Calcium amorphous tumor is a non-neoplastic and non-malignant cardiac mass that can present with different complications depending on its origin cardiac cavity. Based on a systemic review conducted by De Hemptinne et al. (
2), the most common manifestations of CAT were reported to be dyspnea (45%), followed by syncope (21%), and pulmonary or systemic embolization (31%). In addition, 17% of patients were identified by chance. With a growing body of literature from diverse geographic regions, other complications, such as acute myocardial infarction (
5), stroke (
3), perforation of non-endocardial mitral leaflets (
4), or rapid growth over six months (
6), have been reported.
The average age of patients has been recorded at 54 years, with a wide range of spanning from 16 - 85 years. This condition has recently been reported in a 4-month-old neonate (H). In our specific case, the patient was a 72-year-old man. This disease is slightly more prevalent in women (64% of all cases) than in men (
2).
Calcium amorphous tumor can originate from any of the cardiac cavities, but it is more common in the left ventricle, with frequencies of 36%, 21%, and 17% in the mitral valve ring, right atrium, and right ventricle, respectively (
2). The etiology of CAT is still uncertain; however, 21% of patients suffer from end-stage renal disease (ESRD); 14% associated with diabetes, and 21% present with coronary artery disease. Our patient did not have any of the above-mentioned risk factors. In addition, phosphocalcic metabolic dysfunction (
1,
7) or hypercoagulable states (
8,
9) have been proposed as possible causes of CAT. However, our patient did not present any of these two risk factors.

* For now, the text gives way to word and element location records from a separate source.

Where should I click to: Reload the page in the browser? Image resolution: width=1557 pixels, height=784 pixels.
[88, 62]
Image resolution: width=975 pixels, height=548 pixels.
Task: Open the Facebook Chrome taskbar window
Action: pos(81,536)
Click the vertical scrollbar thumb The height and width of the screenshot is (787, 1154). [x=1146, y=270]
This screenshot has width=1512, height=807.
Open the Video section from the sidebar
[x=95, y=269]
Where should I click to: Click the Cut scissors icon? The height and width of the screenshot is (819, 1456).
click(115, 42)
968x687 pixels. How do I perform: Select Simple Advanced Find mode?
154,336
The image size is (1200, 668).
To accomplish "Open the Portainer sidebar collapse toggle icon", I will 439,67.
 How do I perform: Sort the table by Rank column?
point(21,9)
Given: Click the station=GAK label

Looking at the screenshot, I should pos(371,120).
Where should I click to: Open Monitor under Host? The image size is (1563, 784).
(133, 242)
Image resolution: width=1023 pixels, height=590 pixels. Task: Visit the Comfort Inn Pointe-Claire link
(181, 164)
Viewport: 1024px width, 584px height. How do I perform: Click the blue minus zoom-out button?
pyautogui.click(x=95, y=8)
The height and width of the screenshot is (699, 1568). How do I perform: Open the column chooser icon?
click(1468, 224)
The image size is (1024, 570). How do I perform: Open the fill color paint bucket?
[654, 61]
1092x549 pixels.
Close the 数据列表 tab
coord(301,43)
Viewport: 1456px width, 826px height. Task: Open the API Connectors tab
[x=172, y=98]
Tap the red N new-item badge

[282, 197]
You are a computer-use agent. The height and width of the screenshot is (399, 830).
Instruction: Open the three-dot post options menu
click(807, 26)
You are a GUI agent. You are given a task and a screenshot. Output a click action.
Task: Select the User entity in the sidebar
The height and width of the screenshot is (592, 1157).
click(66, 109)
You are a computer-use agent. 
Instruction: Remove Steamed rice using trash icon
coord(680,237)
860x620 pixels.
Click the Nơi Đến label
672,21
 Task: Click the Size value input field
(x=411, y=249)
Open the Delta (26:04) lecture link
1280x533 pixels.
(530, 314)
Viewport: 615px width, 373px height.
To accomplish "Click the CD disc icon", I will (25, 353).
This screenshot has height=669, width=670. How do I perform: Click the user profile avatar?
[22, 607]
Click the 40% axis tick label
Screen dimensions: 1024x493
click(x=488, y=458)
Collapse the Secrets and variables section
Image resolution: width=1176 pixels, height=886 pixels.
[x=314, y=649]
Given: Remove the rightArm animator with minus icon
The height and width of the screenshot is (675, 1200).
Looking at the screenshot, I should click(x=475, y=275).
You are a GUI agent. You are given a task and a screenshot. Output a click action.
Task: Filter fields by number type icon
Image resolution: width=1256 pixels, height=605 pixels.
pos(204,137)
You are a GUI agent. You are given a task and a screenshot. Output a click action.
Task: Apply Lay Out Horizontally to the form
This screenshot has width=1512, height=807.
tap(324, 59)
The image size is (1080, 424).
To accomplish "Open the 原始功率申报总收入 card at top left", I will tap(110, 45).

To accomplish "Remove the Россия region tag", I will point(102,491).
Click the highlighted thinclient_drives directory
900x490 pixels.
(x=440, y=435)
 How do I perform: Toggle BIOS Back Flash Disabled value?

The average size of the tumor in CAT has been variable from small sizes of 1.7 mm to larger sizes of 90 × 20 mm. In a study on 84 patients, the average size of the tumors was reported to be 17 × 29 mm. In our patient, the size of the CAT was 34 × 56 mm, which is one of the largest masses reported so far. In some cases, diffuse infiltration has also been reported (
2).
Because cardiac masses cannot be discerned without histopathological assessment, in most cases, the mass must be removed and characterized based on the pathological examination. Also, if the mass is accompanied by complications (such as dyspnea), cardiac surgery must be considered to remove the mass as soon as possible (
10). In a study on 84 patients, 93% of the cases underwent surgery, and two patients underwent pharmaceutical treatment due to diffuse calcified infiltration in the left ventricle.
Following surgical intervention in patients presenting with CAT, there is a notable post-surgery mortality rate of 5%. Additionally, residual calcification has been observed in 16% of cases and mass recurrence in 2% of patients (
2,
8). These findings underscore the critical significance of follow-up echocardiography in managing CAT patients.
5.1. Conclusions
Calcium amorphous tumor often manifests as a calcified mass leading to variable complications. Since a definite diagnosis is not possible without histopathological examination, surgical removal is strongly recommended as the preferred therapeutic method in order to rule out malignancies and prevent further complications. Due to the possibility of recurrence or partial resection, follow-up echocardiography is recommended. As there are limited reports of CAT, there are still many unanswered questions about this condition. By presenting this case and similar reports, we aim to contribute to the understanding of CAT’s natural history and pave the way for the development of comprehensive management guidelines.